#### [TASK BRIEF]
Write the next part of the notebook on testing features against a baseline, picking up after its last line.

# Early testing pipeline

The purpose of this pipeline is to test different features compared to a baseline. <br>
<br>
The baseline are the features given for the first phase. The different extract_features are written in different .py files that are here imported. <br>
The different features tested already are:
- Drop z-coordinates and only use xy-coordinates.
- Look at movement vectors between different frames.
- Frames averaging.
- Transforming coordinates to polar.
- Separate frames in different ROI (regions are different body parts).
- Layered average.

# Evaluation of features

The baseline feature set achieves the following scores: <br>
- train accuracy: 81%<br>
- cross-validation accuracy: 62%<br>

For quick overview of tested features:
- cartesian average (2 frames average):
    - train accuracy: 84%
    - cross-validation accuracy: 66% 

- polar coordinates (2 frames average):
    - train accuracy: 81%<br>
    - cross-validation accuracy: 65%<br>

## 1. Loading data

In [14]:
import sklearn
import numpy as np
import csv
import pickle
import time
import os

%matplotlib notebook

from sklearn.preprocessing import LabelEncoder
from sklearn.pipeline import Pipeline
from sklearn.model_selection import GridSearchCV, StratifiedGroupKFold

import utils_for_students

In [15]:
train_samples = []
test_samples = []

train_samples = utils_for_students.load_dataset_stage2('data/stage2_labels_train.csv', 'train')

#### [ENTRIES PROVIDED]
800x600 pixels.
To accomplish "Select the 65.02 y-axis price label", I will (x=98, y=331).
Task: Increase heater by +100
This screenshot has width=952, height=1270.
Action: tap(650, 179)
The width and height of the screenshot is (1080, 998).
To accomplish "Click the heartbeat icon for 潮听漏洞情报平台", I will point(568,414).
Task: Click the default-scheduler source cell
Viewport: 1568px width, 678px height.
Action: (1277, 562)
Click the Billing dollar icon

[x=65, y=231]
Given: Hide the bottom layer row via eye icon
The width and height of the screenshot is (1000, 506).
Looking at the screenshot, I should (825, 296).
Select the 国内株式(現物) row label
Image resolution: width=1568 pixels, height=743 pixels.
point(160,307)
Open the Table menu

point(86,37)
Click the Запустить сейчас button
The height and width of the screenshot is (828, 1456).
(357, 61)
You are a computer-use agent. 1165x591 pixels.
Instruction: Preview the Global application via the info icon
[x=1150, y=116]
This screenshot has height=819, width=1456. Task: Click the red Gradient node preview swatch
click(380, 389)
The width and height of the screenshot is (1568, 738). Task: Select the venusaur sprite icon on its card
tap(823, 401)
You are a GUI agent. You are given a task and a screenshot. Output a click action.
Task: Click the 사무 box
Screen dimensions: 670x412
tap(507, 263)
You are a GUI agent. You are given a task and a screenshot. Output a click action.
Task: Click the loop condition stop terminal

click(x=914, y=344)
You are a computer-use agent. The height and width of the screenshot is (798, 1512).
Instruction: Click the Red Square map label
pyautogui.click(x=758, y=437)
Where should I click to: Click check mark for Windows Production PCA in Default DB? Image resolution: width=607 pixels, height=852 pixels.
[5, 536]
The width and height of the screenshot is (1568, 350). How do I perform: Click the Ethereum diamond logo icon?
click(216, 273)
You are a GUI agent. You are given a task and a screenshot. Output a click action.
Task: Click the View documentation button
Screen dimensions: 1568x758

#### [EXERCISE RESULT]
test_samples = utils_for_students.load_dataset_stage2('data/stage2_ids_test.csv', 'test')

### Change only the following cell!!!

In [259]:
#Change the file from which you import for testing different feature extraction

#from baseline import extract_features
from cartesian import extract_features
#from polar import extract_features
#from layered_avg import extract_features
#from vectors import extract_features
#from frame_avg import extract_features

In [260]:
# Concatenate the training set features.
X_train = []
y_train = []
signers_train = []
for sample in train_samples:
    pose_sequence = utils_for_students.load_sample_stage2(os.path.join('data/stage2/train/', sample['path']))
    #we will still need a workaround for this.
    X_train.append(extract_features(pose_sequence))
    y_train.append(sample['label'])
    signers_train.append(sample['signer'])
    
# Concatenate the test set features.
X_test = []
test_ids = []
for sample in test_samples:
    pose_sequence = utils_for_students.load_sample_stage2(os.path.join('data/stage2/test/', sample['path']))
    X_test.append(extract_features(pose_sequence))
    test_ids.append(sample['id'])

#Combining to numpy array
X_train = np.stack(X_train)
X_test = np.stack(X_test)

# Encode the labels as integers
label_encoder = utils_for_students.label_encoder()
y_train = label_encoder.transform(y_train)

## 2. Feature extraction

In [261]:
print(X_train.shape)
print(X_test.shape)

(2191, 750)
(541, 750)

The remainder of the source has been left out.